Jornal de Angola, editorial
Numa altura em que um dos maiores desafios que a sociedade enfrenta consiste no resgate de valores morais e cívicos, urge repensarmos todos o papel da família de Cabinda ao Cunene.
Durante longos anos, a família angolana passou por sucessivas provas que, em grande medida, contribuíram para os níveis de desestruturação e problemas por que passou o principal núcleo da sociedade em Angola.
O conflito armado terminou há já algum tempo e é verdade que, em muitos aspectos, vivemos e convivemos ainda com sequelas da fase trágica por que Angola passou.
Além da perda dos seus membros, muitas famílias foram forçadas à deslocação dentro e fora do país, com graves repercussões no processo de adaptação e recomeço.
Não há dúvidas de que o principal segmento mais afectado, ao longo desse tempo, foi a família, cujos valores conheceram níveis acentuados de degradação. Trata-se de uma realidade que sucedeu em grande medida também por causa de factores externos com os quais estamos inevitavelmente confrontados. Num mundo globalizado em que se encurtaram consideravelmente as distâncias, em que os valores culturais são absorvidos com excessiva rapidez, o nosso país não esteve imune. E fruto dessa interacção, o processo de aculturação, em muitos aspectos, foi inevitável, uma realidade que serve hoje como desafio na medida em que urge resgatar e preservar os valores e tradições que mais se identificam com os povos de Angola.
Terminada a guerra, foi empreendido um grande esforço por parte das instituições do Estado, e com a reabilitação das infra-estruturas, com o processo de reencontro e reconciliação de numerosas famílias, numerosos desafios renovaram-se ao longo dos últimos anos.
O processo de criação de condições para que as famílias realizem o seu sonho passou a ser um desafio imenso, razão pela qual as instituições do Estado contam com todas as organizações da sociedade civil.
Mas tal como foi possível enfrentar e vencer a referida etapa, que contribuiu sobremaneira para a desestruturação de numerosas famílias, para a absorção de atitudes nem sempre consentâneas com a nossa cultura, podemos igualmente superar a fase actual.
Trata-se de um exercício que deve engajar todos os sectores da sociedade e ser encarado como o ponto de partida para invertermos o actual curso dos acontecimentos e desafios junto das famílias.

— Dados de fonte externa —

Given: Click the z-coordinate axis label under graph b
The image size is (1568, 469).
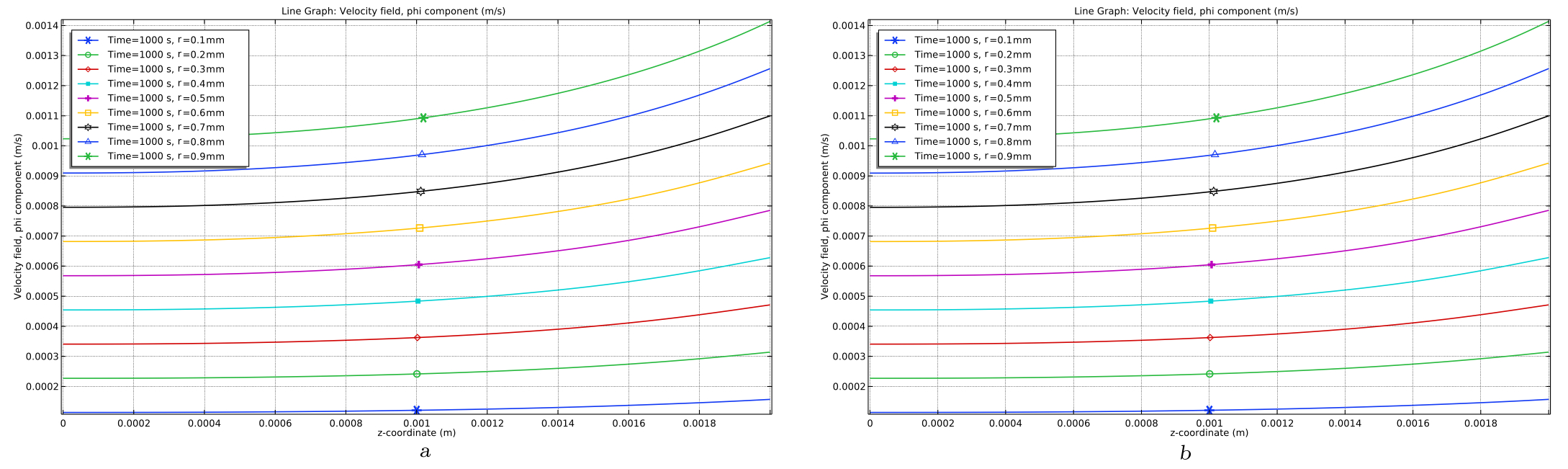Looking at the screenshot, I should pos(1209,433).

Para todos os efeitos, está em causa a recuperação do papel da família na sociedade enquanto núcleo por via do qual podemos criar novos alicerces em que se podem basear a vida familiar e individual. O Vice-Presidente da República renovou há dias o repto a todos os angolanos, a todas as famílias e a todas as instituições do país para repensarem o papel da família na sociedade.
“Em nosso entender, o Governo deve, juntamente com outros parceiros sociais, como a Igreja, estudar as formas de cooperação que garantam a manutenção do papel da família, como agente estruturante e estabilizador da sociedade”, disse Manuel Vicente em representação do Chefe de Estado, José Eduardo dos Santos, na abertura da 17ª Assembleia Plenária dos Bispos do Simpósio das Conferências Episcopais de África e Madagáscar.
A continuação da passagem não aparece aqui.